(Collected data)
------------------------------------------------
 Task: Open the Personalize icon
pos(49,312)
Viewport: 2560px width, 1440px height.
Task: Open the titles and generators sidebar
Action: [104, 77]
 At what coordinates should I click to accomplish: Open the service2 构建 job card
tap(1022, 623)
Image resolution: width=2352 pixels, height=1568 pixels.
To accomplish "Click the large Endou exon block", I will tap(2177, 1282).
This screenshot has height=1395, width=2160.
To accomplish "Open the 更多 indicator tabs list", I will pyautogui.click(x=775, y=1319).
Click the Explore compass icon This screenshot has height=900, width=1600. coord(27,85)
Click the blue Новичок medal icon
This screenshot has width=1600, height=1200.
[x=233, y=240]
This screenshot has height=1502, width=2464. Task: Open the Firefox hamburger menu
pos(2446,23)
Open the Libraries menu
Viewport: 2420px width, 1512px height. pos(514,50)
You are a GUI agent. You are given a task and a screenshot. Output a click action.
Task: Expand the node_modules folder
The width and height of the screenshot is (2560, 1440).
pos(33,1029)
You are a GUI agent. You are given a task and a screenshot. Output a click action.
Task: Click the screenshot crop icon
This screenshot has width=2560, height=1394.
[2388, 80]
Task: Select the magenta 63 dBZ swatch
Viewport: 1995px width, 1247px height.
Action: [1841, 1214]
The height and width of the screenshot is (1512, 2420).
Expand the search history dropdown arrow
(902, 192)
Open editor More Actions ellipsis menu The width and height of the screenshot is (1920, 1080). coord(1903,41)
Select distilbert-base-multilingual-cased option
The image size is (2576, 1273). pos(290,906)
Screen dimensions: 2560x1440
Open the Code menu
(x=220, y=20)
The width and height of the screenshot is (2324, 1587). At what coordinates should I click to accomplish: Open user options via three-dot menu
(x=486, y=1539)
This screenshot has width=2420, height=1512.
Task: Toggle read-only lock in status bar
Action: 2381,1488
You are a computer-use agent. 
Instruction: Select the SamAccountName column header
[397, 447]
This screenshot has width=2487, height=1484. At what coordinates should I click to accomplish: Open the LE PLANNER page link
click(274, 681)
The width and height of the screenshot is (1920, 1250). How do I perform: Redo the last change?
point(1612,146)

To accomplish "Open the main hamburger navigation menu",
------------------------------------------------
In the answer, include exactly the lines from the line containing "This screenshot has width=2487, height=1484." through the end of the data, and nothing else.

This screenshot has width=2487, height=1484. At what coordinates should I click to accomplish: Open the LE PLANNER page link
click(274, 681)
The width and height of the screenshot is (1920, 1250). How do I perform: Redo the last change?
point(1612,146)

To accomplish "Open the main hamburger navigation menu",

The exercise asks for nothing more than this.